What the exercise asks | Write all of the entries out again exactly.

Stored data
┄┄┄┄┄┄┄┄┄┄┄┄┄┄┄┄┄┄┄┄
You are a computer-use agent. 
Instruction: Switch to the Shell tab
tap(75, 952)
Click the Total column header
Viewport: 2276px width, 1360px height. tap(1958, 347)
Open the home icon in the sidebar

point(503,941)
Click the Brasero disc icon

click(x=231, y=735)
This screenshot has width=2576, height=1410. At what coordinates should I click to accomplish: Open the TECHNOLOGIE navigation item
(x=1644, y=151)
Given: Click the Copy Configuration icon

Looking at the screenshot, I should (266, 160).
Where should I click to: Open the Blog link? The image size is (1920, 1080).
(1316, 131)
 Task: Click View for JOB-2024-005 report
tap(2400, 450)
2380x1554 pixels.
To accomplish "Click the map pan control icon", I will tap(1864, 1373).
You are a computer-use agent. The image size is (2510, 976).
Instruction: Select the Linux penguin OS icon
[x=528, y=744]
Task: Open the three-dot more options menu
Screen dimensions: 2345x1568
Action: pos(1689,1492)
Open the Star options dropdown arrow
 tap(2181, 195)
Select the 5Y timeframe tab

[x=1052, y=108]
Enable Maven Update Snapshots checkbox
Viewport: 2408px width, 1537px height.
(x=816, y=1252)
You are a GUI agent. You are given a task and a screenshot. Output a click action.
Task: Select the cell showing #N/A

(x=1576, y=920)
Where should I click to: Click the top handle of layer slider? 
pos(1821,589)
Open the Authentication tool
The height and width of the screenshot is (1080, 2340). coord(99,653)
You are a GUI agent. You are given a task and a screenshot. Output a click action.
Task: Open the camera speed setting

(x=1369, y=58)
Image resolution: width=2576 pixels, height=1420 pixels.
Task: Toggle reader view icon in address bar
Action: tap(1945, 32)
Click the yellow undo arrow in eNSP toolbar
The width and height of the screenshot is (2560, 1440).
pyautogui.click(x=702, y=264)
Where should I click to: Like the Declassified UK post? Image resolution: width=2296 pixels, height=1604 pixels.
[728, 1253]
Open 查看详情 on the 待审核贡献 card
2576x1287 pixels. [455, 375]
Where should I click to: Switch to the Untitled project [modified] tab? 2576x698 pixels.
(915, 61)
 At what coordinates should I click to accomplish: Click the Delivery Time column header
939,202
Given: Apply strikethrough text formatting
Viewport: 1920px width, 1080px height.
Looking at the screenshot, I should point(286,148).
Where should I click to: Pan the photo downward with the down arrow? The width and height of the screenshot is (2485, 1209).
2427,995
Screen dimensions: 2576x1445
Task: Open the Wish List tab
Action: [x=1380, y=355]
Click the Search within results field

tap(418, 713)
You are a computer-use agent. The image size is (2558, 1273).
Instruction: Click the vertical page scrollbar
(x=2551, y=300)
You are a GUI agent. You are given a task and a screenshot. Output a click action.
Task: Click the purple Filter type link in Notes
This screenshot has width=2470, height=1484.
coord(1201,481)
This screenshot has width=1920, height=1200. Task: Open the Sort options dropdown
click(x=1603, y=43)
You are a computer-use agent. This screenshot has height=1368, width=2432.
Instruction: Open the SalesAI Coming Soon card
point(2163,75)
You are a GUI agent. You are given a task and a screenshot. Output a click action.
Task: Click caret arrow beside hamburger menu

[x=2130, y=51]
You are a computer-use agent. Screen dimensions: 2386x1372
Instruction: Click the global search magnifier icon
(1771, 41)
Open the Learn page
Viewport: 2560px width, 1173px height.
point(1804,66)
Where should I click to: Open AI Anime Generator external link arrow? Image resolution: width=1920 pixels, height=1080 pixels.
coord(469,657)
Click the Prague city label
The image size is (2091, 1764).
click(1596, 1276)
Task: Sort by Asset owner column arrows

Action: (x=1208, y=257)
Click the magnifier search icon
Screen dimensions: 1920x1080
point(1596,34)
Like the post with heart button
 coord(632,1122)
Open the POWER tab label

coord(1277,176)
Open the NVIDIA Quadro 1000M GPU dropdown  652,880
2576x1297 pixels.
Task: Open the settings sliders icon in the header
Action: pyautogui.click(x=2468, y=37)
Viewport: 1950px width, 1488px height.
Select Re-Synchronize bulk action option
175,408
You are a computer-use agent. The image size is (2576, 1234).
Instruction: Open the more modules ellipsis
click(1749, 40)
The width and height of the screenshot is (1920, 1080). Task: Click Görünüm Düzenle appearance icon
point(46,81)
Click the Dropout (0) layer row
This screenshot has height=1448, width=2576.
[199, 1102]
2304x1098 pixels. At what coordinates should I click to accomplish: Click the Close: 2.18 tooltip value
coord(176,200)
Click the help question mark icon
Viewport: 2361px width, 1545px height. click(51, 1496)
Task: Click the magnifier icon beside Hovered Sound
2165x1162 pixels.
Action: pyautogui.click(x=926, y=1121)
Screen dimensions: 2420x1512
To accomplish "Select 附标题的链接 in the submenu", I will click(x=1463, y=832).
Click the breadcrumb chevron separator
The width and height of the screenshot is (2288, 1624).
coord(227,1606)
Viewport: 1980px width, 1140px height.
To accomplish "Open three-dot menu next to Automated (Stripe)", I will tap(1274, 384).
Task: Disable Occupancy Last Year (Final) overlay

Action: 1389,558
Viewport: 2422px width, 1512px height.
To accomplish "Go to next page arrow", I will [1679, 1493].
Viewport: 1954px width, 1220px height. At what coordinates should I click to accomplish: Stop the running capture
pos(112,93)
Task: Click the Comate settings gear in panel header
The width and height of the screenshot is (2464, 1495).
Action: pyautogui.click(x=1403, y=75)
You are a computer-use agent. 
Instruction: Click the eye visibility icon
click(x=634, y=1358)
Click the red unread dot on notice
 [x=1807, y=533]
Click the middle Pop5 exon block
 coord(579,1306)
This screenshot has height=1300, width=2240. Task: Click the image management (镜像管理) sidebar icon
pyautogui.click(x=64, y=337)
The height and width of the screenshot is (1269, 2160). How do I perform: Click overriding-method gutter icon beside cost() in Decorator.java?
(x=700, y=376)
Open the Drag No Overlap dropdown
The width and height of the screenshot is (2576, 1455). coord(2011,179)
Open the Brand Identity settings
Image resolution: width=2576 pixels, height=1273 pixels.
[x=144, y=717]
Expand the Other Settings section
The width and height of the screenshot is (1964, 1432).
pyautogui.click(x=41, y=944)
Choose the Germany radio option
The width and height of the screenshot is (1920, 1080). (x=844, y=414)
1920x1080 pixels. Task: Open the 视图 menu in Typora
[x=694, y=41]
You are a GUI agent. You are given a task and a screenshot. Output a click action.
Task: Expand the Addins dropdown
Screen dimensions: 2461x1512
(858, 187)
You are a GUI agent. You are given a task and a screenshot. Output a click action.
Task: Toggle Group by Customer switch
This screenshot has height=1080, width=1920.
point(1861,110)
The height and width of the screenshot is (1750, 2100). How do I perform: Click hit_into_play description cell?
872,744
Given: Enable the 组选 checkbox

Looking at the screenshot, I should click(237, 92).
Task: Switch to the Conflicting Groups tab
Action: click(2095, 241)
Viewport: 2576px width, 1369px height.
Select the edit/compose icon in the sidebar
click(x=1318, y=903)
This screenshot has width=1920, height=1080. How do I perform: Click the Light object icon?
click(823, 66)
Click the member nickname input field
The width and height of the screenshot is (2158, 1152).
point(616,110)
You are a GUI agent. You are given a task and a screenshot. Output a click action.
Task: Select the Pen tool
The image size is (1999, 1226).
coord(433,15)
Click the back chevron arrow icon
┄┄┄┄┄┄┄┄┄┄┄┄┄┄┄┄┄┄┄┄
Answer to this task |
You are a computer-use agent. 
Instruction: Switch to the Shell tab
tap(75, 952)
Click the Total column header
Viewport: 2276px width, 1360px height. tap(1958, 347)
Open the home icon in the sidebar

point(503,941)
Click the Brasero disc icon

click(x=231, y=735)
This screenshot has width=2576, height=1410. At what coordinates should I click to accomplish: Open the TECHNOLOGIE navigation item
(x=1644, y=151)
Given: Click the Copy Configuration icon

Looking at the screenshot, I should (266, 160).
Where should I click to: Open the Blog link? The image size is (1920, 1080).
(1316, 131)
 Task: Click View for JOB-2024-005 report
tap(2400, 450)
2380x1554 pixels.
To accomplish "Click the map pan control icon", I will tap(1864, 1373).
You are a computer-use agent. The image size is (2510, 976).
Instruction: Select the Linux penguin OS icon
[x=528, y=744]
Task: Open the three-dot more options menu
Screen dimensions: 2345x1568
Action: pos(1689,1492)
Open the Star options dropdown arrow
 tap(2181, 195)
Select the 5Y timeframe tab

[x=1052, y=108]
Enable Maven Update Snapshots checkbox
Viewport: 2408px width, 1537px height.
(x=816, y=1252)
You are a GUI agent. You are given a task and a screenshot. Output a click action.
Task: Select the cell showing #N/A

(x=1576, y=920)
Where should I click to: Click the top handle of layer slider? 
pos(1821,589)
Open the Authentication tool
The height and width of the screenshot is (1080, 2340). coord(99,653)
You are a GUI agent. You are given a task and a screenshot. Output a click action.
Task: Open the camera speed setting

(x=1369, y=58)
Image resolution: width=2576 pixels, height=1420 pixels.
Task: Toggle reader view icon in address bar
Action: tap(1945, 32)
Click the yellow undo arrow in eNSP toolbar
The width and height of the screenshot is (2560, 1440).
pyautogui.click(x=702, y=264)
Where should I click to: Like the Declassified UK post? Image resolution: width=2296 pixels, height=1604 pixels.
[728, 1253]
Open 查看详情 on the 待审核贡献 card
2576x1287 pixels. [455, 375]
Where should I click to: Switch to the Untitled project [modified] tab? 2576x698 pixels.
(915, 61)
 At what coordinates should I click to accomplish: Click the Delivery Time column header
939,202
Given: Apply strikethrough text formatting
Viewport: 1920px width, 1080px height.
Looking at the screenshot, I should point(286,148).
Where should I click to: Pan the photo downward with the down arrow? The width and height of the screenshot is (2485, 1209).
2427,995
Screen dimensions: 2576x1445
Task: Open the Wish List tab
Action: [x=1380, y=355]
Click the Search within results field

tap(418, 713)
You are a computer-use agent. The image size is (2558, 1273).
Instruction: Click the vertical page scrollbar
(x=2551, y=300)
You are a GUI agent. You are given a task and a screenshot. Output a click action.
Task: Click the purple Filter type link in Notes
This screenshot has width=2470, height=1484.
coord(1201,481)
This screenshot has width=1920, height=1200. Task: Open the Sort options dropdown
click(x=1603, y=43)
You are a computer-use agent. This screenshot has height=1368, width=2432.
Instruction: Open the SalesAI Coming Soon card
point(2163,75)
You are a GUI agent. You are given a task and a screenshot. Output a click action.
Task: Click caret arrow beside hamburger menu

[x=2130, y=51]
You are a computer-use agent. Screen dimensions: 2386x1372
Instruction: Click the global search magnifier icon
(1771, 41)
Open the Learn page
Viewport: 2560px width, 1173px height.
point(1804,66)
Where should I click to: Open AI Anime Generator external link arrow? Image resolution: width=1920 pixels, height=1080 pixels.
coord(469,657)
Click the Prague city label
The image size is (2091, 1764).
click(1596, 1276)
Task: Sort by Asset owner column arrows

Action: (x=1208, y=257)
Click the magnifier search icon
Screen dimensions: 1920x1080
point(1596,34)
Like the post with heart button
 coord(632,1122)
Open the POWER tab label

coord(1277,176)
Open the NVIDIA Quadro 1000M GPU dropdown  652,880
2576x1297 pixels.
Task: Open the settings sliders icon in the header
Action: pyautogui.click(x=2468, y=37)
Viewport: 1950px width, 1488px height.
Select Re-Synchronize bulk action option
175,408
You are a computer-use agent. The image size is (2576, 1234).
Instruction: Open the more modules ellipsis
click(1749, 40)
The width and height of the screenshot is (1920, 1080). Task: Click Görünüm Düzenle appearance icon
point(46,81)
Click the Dropout (0) layer row
This screenshot has height=1448, width=2576.
[199, 1102]
2304x1098 pixels. At what coordinates should I click to accomplish: Click the Close: 2.18 tooltip value
coord(176,200)
Click the help question mark icon
Viewport: 2361px width, 1545px height. click(51, 1496)
Task: Click the magnifier icon beside Hovered Sound
2165x1162 pixels.
Action: pyautogui.click(x=926, y=1121)
Screen dimensions: 2420x1512
To accomplish "Select 附标题的链接 in the submenu", I will click(x=1463, y=832).
Click the breadcrumb chevron separator
The width and height of the screenshot is (2288, 1624).
coord(227,1606)
Viewport: 1980px width, 1140px height.
To accomplish "Open three-dot menu next to Automated (Stripe)", I will tap(1274, 384).
Task: Disable Occupancy Last Year (Final) overlay

Action: 1389,558
Viewport: 2422px width, 1512px height.
To accomplish "Go to next page arrow", I will [1679, 1493].
Viewport: 1954px width, 1220px height. At what coordinates should I click to accomplish: Stop the running capture
pos(112,93)
Task: Click the Comate settings gear in panel header
The width and height of the screenshot is (2464, 1495).
Action: pyautogui.click(x=1403, y=75)
You are a computer-use agent. 
Instruction: Click the eye visibility icon
click(x=634, y=1358)
Click the red unread dot on notice
 [x=1807, y=533]
Click the middle Pop5 exon block
 coord(579,1306)
This screenshot has height=1300, width=2240. Task: Click the image management (镜像管理) sidebar icon
pyautogui.click(x=64, y=337)
The height and width of the screenshot is (1269, 2160). How do I perform: Click overriding-method gutter icon beside cost() in Decorator.java?
(x=700, y=376)
Open the Drag No Overlap dropdown
The width and height of the screenshot is (2576, 1455). coord(2011,179)
Open the Brand Identity settings
Image resolution: width=2576 pixels, height=1273 pixels.
[x=144, y=717]
Expand the Other Settings section
The width and height of the screenshot is (1964, 1432).
pyautogui.click(x=41, y=944)
Choose the Germany radio option
The width and height of the screenshot is (1920, 1080). (x=844, y=414)
1920x1080 pixels. Task: Open the 视图 menu in Typora
[x=694, y=41]
You are a GUI agent. You are given a task and a screenshot. Output a click action.
Task: Expand the Addins dropdown
Screen dimensions: 2461x1512
(858, 187)
You are a GUI agent. You are given a task and a screenshot. Output a click action.
Task: Toggle Group by Customer switch
This screenshot has height=1080, width=1920.
point(1861,110)
The height and width of the screenshot is (1750, 2100). How do I perform: Click hit_into_play description cell?
872,744
Given: Enable the 组选 checkbox

Looking at the screenshot, I should click(237, 92).
Task: Switch to the Conflicting Groups tab
Action: click(2095, 241)
Viewport: 2576px width, 1369px height.
Select the edit/compose icon in the sidebar
click(x=1318, y=903)
This screenshot has width=1920, height=1080. How do I perform: Click the Light object icon?
click(823, 66)
Click the member nickname input field
The width and height of the screenshot is (2158, 1152).
point(616,110)
You are a GUI agent. You are given a task and a screenshot. Output a click action.
Task: Select the Pen tool
The image size is (1999, 1226).
coord(433,15)
Click the back chevron arrow icon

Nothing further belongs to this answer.